It’s unusual, and alarming, to see soldiers in key sites such as London’s Downing Street. But their presence on Britain’s streets will probably not be the most striking aspect of the U.K. government’s post-Manchester security crackdown. What will likely have a far greater long-term effect is the acceleration of proposed laws to give British security forces unprecedented access to monitor citizens’ internet use—above all, their use of encrypted messaging services such as WhatsApp. It is believed that the Manchester attacker sent a WhatsApp message shortly before Tuesday’s attack. On Tuesday, government sources told the Sun newspaper that, in the event of a Conservative Party victory in Britain’s June 8 election, they would push through powers granting security services the right to hack encrypted messages within weeks.

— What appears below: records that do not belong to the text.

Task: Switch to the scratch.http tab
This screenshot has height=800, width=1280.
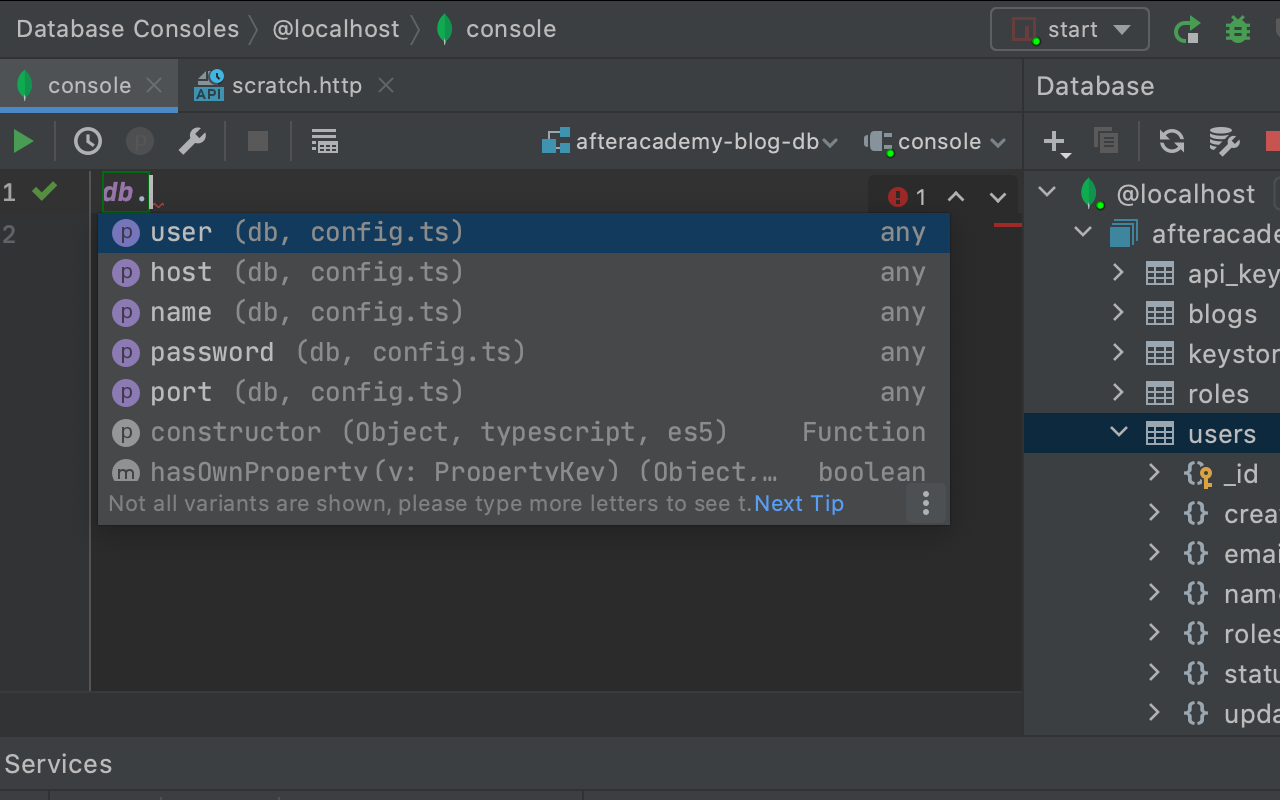Action: click(295, 85)
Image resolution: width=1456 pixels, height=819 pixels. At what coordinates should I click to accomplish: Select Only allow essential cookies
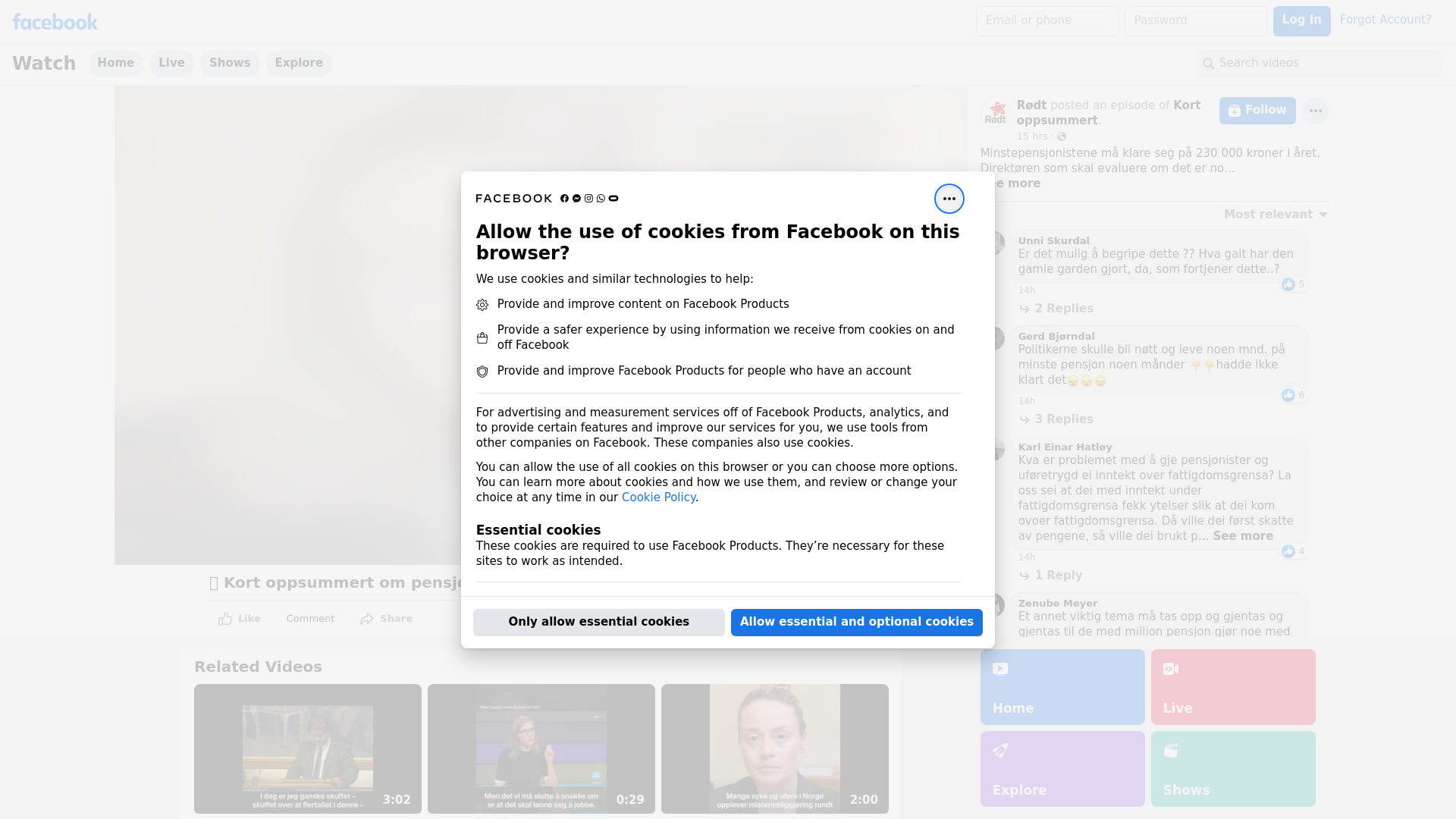tap(598, 622)
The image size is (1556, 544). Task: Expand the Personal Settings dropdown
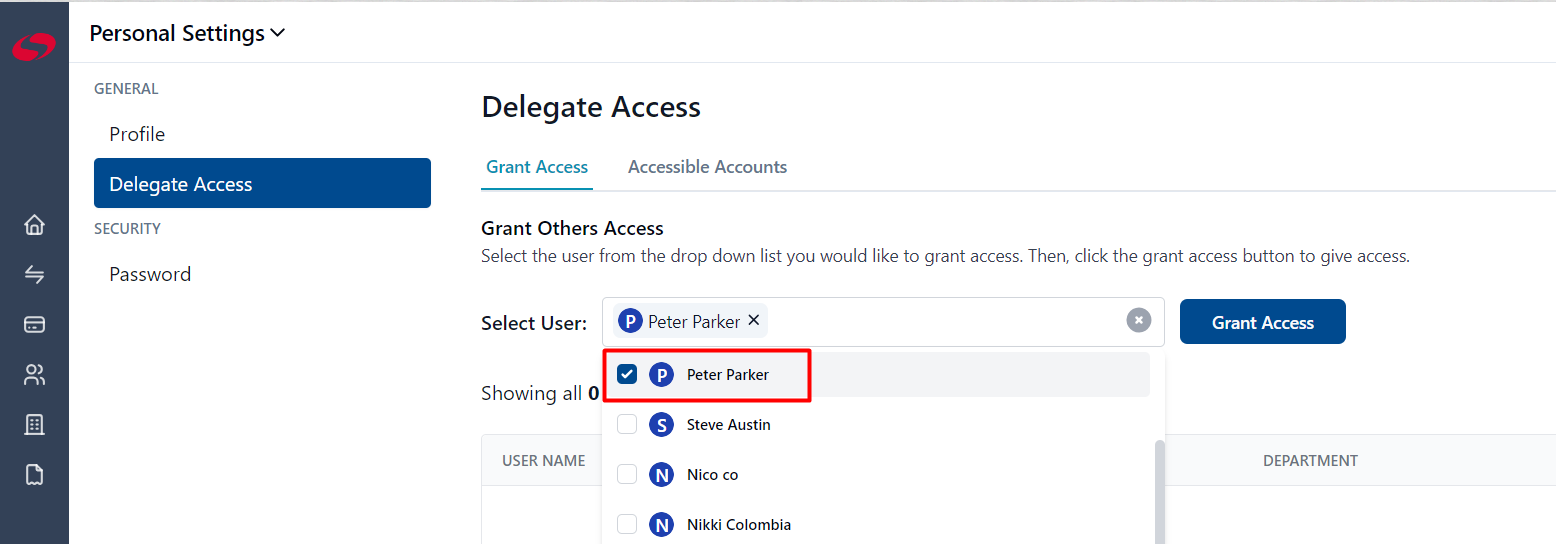coord(187,33)
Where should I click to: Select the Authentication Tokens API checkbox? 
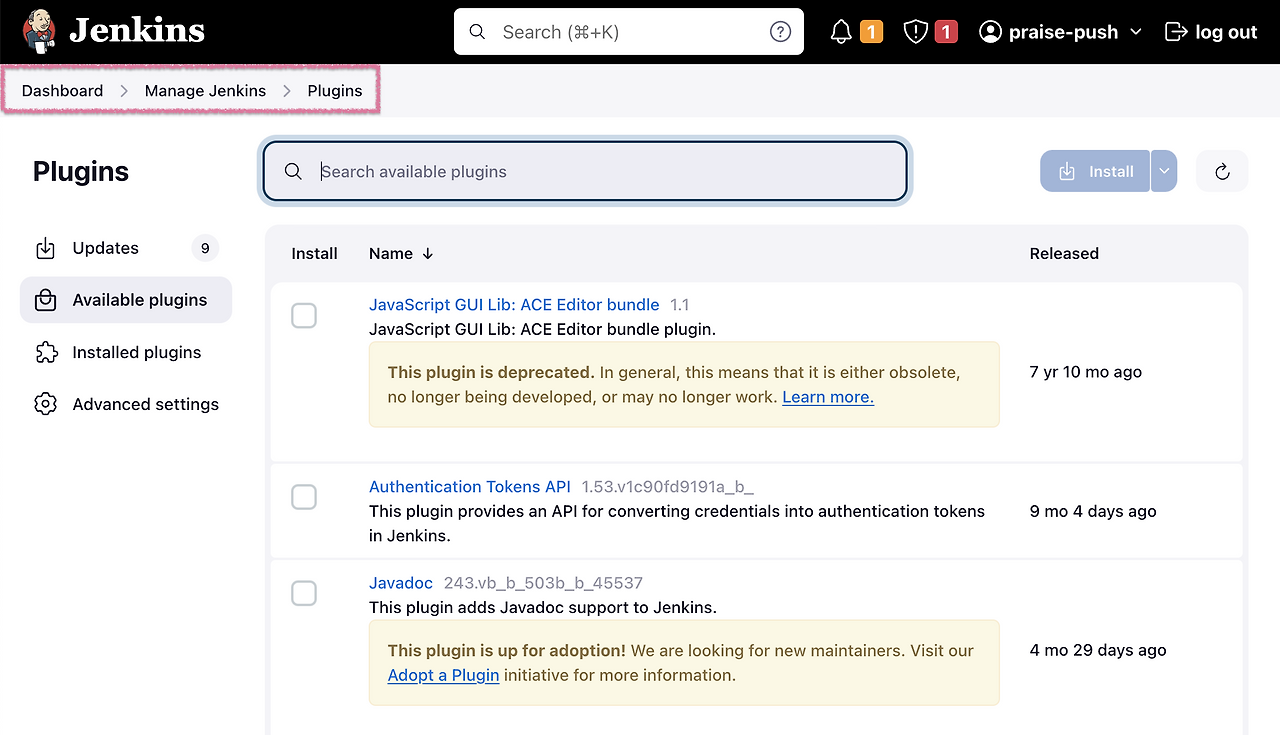pyautogui.click(x=304, y=497)
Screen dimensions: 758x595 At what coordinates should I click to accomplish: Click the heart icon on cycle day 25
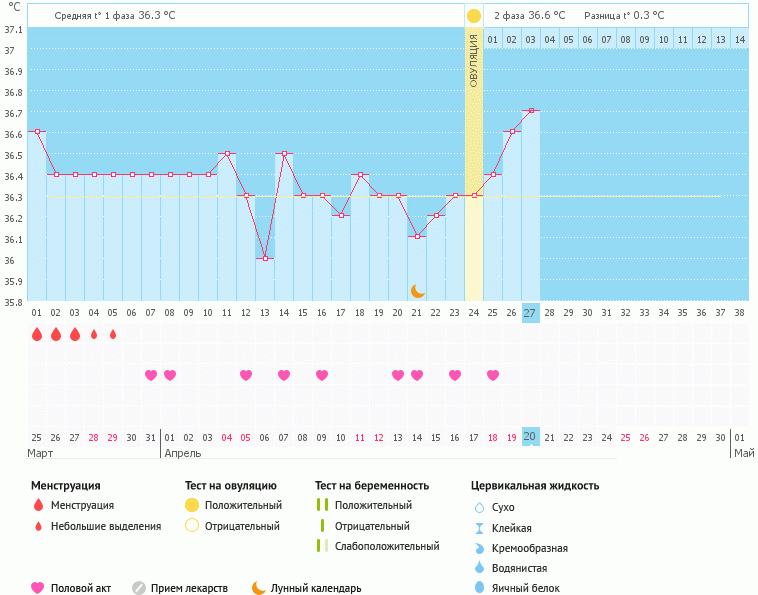click(493, 375)
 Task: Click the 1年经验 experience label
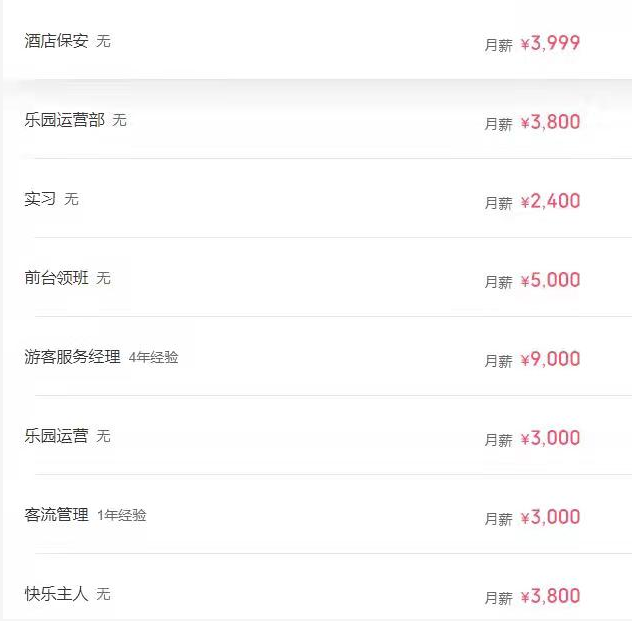(122, 516)
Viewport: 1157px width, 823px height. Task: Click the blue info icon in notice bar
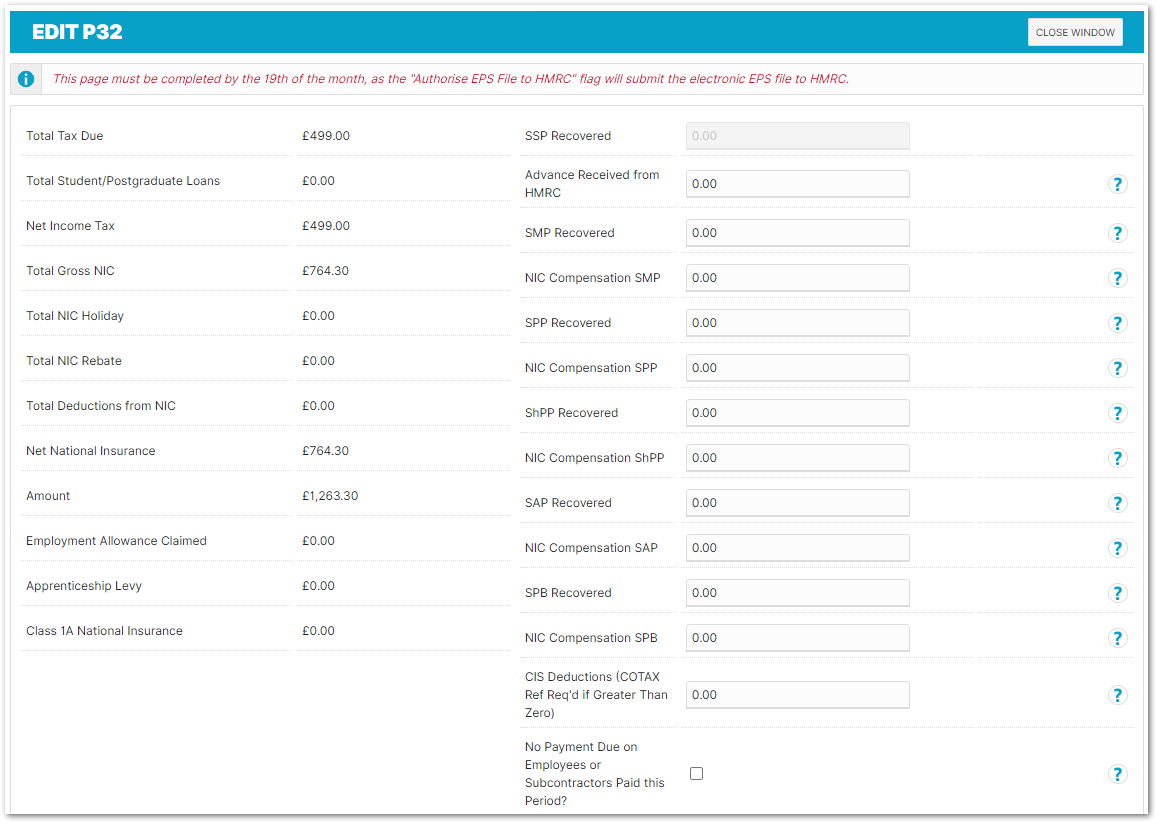click(x=26, y=79)
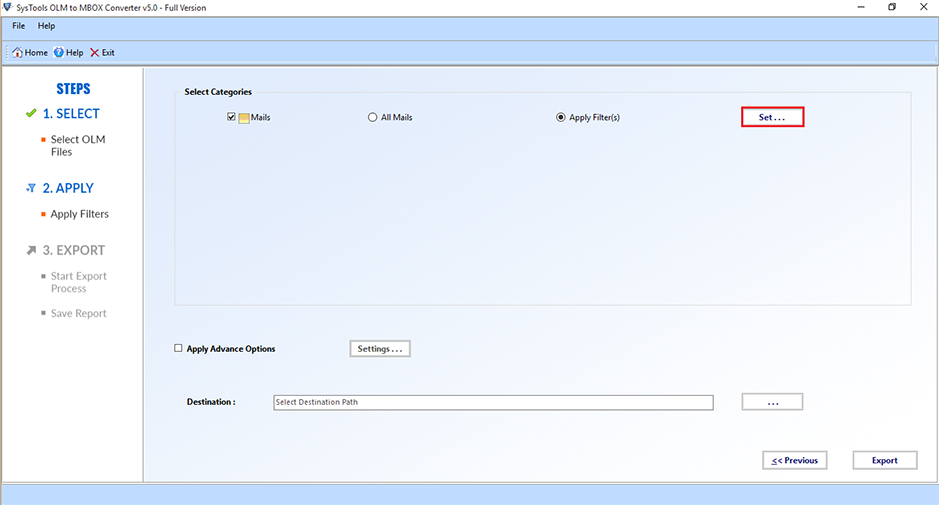The image size is (939, 505).
Task: Click the Home icon in toolbar
Action: (17, 53)
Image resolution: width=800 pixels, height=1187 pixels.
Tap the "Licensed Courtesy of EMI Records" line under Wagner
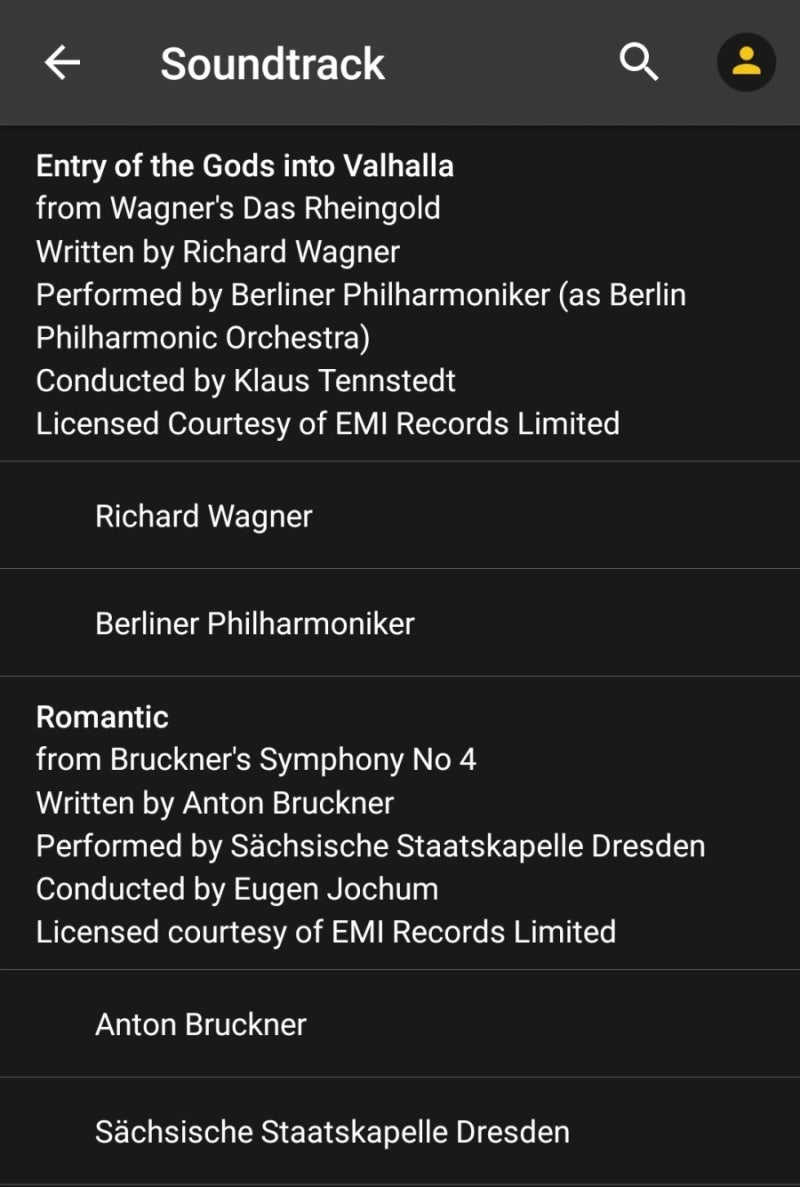[x=328, y=424]
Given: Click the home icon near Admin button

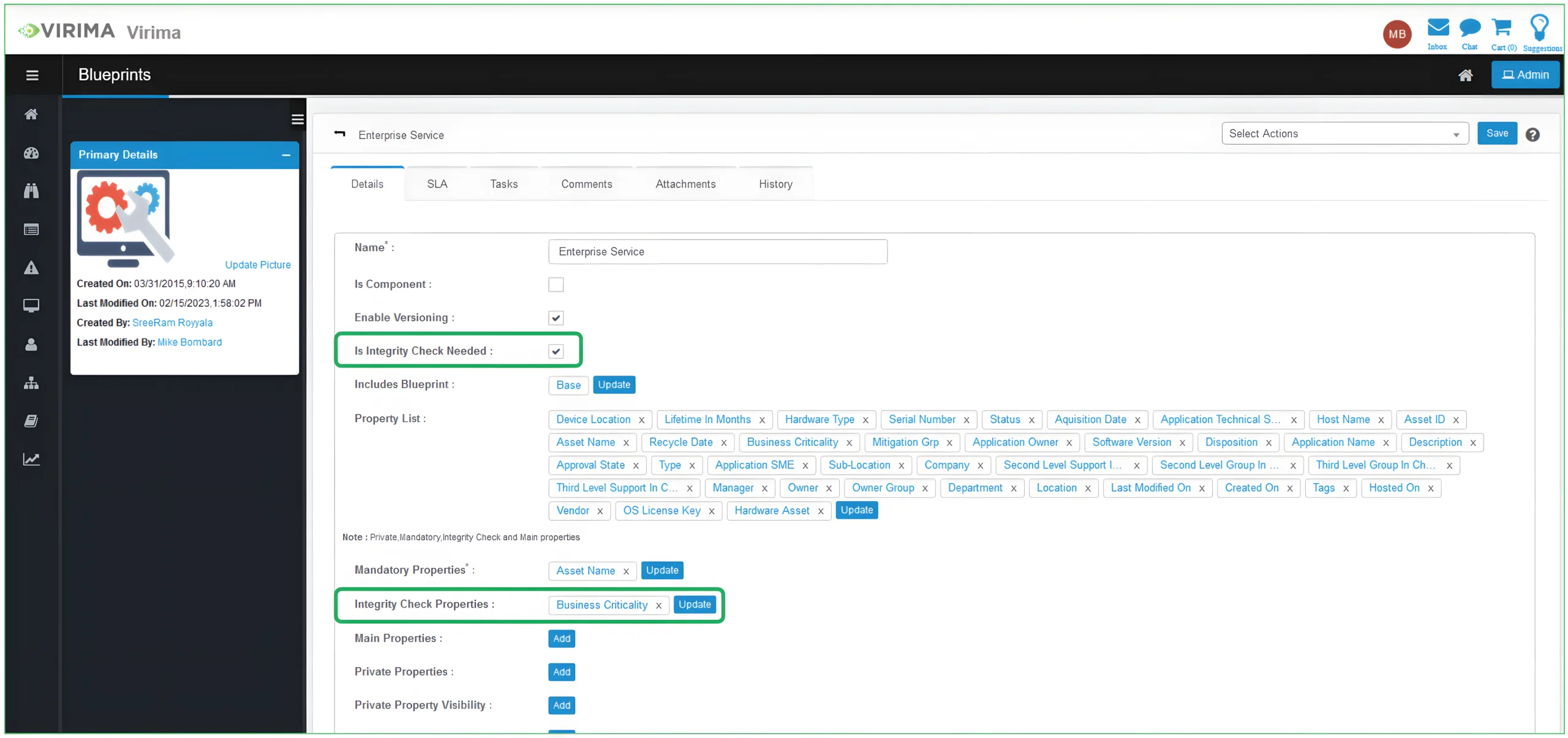Looking at the screenshot, I should click(1466, 75).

The attack has certainly stepped up calls to tighten digital surveillance, but Britain’s current government has had end-to-end encryption in its sights for a while. Last year, Theresa May, then Britain’s Home Secretary, introduced the controversial Investigatory Powers Act, which grants government agencies the right to amass large quantities of personal data, including medical and tax records, on a level unknown elsewhere in Europe. As revelations from Edward Snowden in 2013 revealed, British security services had in fact been collecting and retaining this kind of data illegally for some time. The Investigatory Powers Act made this data collection legal, a move that Britain’s Open Rights Group damned as “more suited to a dictatorship than a democracy,” Snowden himself called it “the most extreme surveillance in the history of western democracy.” [...]
There’s no clear evidence, however, that the transformation of Britain into a vast surveillance post would necessarily thwart further attacks. Terrorists are nothing if not adaptable. As numerous security experts have noted, they could easily switch to other communication systems, or revert to ones already used in the past. The perpetrators of the 2015 Paris attacks communicated via unencrypted SMS messages. Security forces failed to prevent the assault not because the attackers’ communications were inaccessible, but because Belgian security officials short on highly trained staff failed to communicate with their colleagues.